Fer, U0 and NAC alleviated the mitochondrial damage induced by SSPH I in HepG2 cells. (A) JC‐1 fluorescent probe detects MMP in HepG2 cells after 8 h treatment. (B) Ratio of fluorescence of JC‐1 monomer and polymer. (C) Length of mitochondria in HepG2 cells after 8 h treatment. (D) TEM observations of mitochondrial ultrastructure in HepG2 cells. Data represent the mean ± SD, B n = 3; C n = 20. *p < 0.05 compared with control; ^p < 0.05 compared with SSPH 4 μM.

FIGURE 3

Fer, U0 and NAC regulate protein expression induced by SSPH I. (A) The protein levels of HCC cells after 8 h treatment were measured. (B) SSPH I upregulated Nrf1/2‐HO‐1 and ferroptosis‐relative proteins; the combination of Fer, U0 and NAC further regulated the protein expression. (C) Immunofluorescence verified the expression of p‐Erk1/2, Nrf2 and HO‐1 in HepG2 cells. Cell shrinkage was observed after SSPH I treatment. The combination of Fer, U0 and NAC did not relieve the cell shrinkage. The increased fluorescence in the nucleus indicated that Fer and NAC facilitate the translocation of Nrf2. Data represent the mean ± SD, n = 2. *p < 0.05 compared with control; ^p < 0.05 compared with SSPH 4 μM.

FIGURE 4

The protective role of Fer, U0 and NAC in SSPH I induced oxidative stress and ferroptosis in HCC cells. Data represent the mean ± SD, n = 3. *p < 0.05 compared with control; ^p < 0.05 compared with SSPH 4 μM.

FIGURE 5

SSPH I and U0 inhibited the growth of HepG2 xenograft tumours. (A) Representative photographs of xenograft tumours from each dosage group in HepG2 nude mice models. (B) Gross morphology of excised HepG2 xenograft tumours. (C) Tumour growth curves of HepG2 xenografts. (D) Q value of volume and weight of tumours. (E) Final tumour weights of HepG2 xenografts. (F) Tumour growth inhibition rates across treatment groups. (G) Body weight changes of nude mice during treatment. Data represented the mean ± SD, n = 5. *p < 0.05 compared with control.

FIGURE 6

SSPH I and U0 modulate protein expression levels and mitochondrial morphology in HepG2 xenograft tumours. (A) Protein expression levels in tumour tissues were visualised by immunohistochemical staining. (B) Mitochondrial morphology in tumour tissues was examined by transmission electron microscopy.
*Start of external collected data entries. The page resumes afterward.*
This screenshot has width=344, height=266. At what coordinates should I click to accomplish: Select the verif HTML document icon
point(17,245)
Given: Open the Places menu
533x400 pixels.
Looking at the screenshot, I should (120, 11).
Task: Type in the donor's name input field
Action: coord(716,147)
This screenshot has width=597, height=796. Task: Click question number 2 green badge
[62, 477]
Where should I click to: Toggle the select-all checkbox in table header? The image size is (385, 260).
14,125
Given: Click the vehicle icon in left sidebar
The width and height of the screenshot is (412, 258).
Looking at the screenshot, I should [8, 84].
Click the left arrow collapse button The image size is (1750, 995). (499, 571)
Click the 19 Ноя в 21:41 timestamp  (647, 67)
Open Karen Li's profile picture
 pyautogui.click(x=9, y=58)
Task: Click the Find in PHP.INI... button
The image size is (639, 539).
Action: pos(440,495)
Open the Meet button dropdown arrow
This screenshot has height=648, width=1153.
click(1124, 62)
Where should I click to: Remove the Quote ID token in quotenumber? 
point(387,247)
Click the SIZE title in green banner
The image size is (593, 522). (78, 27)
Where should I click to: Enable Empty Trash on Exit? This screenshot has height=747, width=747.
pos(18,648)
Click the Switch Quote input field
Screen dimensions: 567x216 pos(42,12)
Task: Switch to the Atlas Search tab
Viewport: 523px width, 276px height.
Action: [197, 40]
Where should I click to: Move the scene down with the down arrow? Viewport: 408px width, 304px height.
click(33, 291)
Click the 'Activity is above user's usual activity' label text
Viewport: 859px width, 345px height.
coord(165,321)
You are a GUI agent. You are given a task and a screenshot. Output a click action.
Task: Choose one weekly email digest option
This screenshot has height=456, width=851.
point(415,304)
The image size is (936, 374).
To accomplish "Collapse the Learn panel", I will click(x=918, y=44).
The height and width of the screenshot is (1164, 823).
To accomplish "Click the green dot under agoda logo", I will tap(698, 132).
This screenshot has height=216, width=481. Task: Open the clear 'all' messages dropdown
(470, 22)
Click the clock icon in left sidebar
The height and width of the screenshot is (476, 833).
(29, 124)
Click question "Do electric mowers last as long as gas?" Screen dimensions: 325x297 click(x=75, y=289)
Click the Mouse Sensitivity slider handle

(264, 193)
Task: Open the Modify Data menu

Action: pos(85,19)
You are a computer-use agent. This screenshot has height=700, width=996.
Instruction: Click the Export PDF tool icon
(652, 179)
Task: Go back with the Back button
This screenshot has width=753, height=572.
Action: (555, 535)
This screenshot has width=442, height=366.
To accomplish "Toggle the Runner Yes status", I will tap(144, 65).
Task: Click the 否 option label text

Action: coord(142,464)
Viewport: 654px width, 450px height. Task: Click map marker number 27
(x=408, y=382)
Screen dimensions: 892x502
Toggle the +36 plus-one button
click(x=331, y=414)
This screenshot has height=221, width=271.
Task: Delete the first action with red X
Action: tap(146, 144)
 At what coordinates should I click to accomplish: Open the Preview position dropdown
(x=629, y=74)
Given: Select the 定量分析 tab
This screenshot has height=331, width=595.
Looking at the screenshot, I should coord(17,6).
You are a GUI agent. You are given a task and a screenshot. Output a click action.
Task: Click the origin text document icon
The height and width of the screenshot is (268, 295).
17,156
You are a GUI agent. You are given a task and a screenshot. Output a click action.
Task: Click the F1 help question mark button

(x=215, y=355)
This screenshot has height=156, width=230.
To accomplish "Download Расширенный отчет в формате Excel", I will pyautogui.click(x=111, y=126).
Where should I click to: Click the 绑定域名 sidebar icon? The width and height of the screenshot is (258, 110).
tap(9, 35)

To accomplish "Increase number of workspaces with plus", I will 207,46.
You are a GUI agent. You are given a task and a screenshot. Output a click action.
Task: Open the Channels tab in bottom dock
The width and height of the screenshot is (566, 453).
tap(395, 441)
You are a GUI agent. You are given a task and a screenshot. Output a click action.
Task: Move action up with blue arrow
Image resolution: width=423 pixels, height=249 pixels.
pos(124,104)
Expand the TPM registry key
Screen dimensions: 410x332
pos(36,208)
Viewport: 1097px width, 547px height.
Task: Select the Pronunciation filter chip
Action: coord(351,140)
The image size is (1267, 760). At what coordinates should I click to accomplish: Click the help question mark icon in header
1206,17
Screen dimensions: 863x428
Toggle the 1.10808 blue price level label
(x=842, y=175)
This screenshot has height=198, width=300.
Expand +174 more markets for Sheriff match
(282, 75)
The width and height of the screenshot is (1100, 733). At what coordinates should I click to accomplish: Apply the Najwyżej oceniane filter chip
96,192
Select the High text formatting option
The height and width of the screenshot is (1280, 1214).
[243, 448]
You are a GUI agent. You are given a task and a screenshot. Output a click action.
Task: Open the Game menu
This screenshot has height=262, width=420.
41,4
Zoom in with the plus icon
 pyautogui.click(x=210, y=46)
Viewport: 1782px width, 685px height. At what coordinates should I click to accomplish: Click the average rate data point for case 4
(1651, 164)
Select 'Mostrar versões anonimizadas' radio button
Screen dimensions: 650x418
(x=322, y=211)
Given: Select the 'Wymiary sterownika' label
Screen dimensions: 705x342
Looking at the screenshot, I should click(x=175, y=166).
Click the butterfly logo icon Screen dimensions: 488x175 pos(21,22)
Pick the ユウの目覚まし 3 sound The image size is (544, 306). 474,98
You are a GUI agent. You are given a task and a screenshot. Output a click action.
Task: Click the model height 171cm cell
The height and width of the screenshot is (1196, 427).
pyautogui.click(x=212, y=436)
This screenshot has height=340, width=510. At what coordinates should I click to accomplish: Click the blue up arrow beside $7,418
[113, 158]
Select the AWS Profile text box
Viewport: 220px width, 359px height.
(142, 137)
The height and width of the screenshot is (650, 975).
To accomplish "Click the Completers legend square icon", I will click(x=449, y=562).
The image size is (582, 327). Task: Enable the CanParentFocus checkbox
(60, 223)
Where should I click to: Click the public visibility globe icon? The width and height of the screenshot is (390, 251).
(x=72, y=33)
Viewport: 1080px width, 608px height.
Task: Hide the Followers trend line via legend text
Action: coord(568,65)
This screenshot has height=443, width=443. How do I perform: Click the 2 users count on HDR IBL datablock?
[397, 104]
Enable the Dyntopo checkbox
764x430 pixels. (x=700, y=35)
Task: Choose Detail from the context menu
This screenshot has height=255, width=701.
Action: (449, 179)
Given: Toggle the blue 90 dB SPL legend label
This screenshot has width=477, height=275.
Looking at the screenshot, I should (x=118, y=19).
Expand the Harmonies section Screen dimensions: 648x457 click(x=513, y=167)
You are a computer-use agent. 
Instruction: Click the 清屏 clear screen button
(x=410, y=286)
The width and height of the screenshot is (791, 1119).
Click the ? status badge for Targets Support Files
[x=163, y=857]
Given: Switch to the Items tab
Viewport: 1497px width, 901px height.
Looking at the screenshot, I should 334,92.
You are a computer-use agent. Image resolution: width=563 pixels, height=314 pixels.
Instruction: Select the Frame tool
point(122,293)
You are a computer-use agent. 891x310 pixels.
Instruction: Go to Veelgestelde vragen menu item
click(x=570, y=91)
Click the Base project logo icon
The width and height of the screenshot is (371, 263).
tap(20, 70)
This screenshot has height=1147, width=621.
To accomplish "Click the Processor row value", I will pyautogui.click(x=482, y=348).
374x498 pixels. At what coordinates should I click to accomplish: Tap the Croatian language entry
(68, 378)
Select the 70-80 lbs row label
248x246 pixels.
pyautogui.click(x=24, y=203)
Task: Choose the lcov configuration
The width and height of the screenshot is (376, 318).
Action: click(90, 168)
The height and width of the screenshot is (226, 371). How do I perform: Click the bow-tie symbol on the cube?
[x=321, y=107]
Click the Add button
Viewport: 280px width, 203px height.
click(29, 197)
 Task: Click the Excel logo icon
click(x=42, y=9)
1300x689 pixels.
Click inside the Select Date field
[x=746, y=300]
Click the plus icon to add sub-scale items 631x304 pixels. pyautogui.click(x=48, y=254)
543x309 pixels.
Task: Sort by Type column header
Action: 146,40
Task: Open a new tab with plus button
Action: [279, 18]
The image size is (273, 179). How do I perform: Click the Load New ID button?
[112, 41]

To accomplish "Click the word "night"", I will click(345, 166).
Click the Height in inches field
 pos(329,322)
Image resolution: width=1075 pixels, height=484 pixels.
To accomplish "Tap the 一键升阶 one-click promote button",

Red arrows: Autophagic vacuoles; blue arrows: Autophagic vacuoles containing lipid droplets.

FIGURE 7

SSPH I and U0 modulate protein expression and the concentrations of ROS, MDA, GSH and Fe²⁺ in HepG2 xenograft tumours. (A) Protein expression in tumour tissues was analysed by Western blotting. (B) SSPH I activated Erk1/2 and upregulated Nrf1/2, HO‐1, SLC7A11 and TFR; U0 antagonised the effects of SSPH I by inhibiting Erk1/2 phosphorylation. (C and D) The duration and concentration of SSPH I influence Erk1/2 phosphorylation. (E) U0 attenuates SSPH I‐induced oxidative stress and ferroptosis in vivo. (B and E), data represent the mean ± SD, n = 3. *p < 0.05 compared with control; ^p < 0.05 compared with SSPH I group.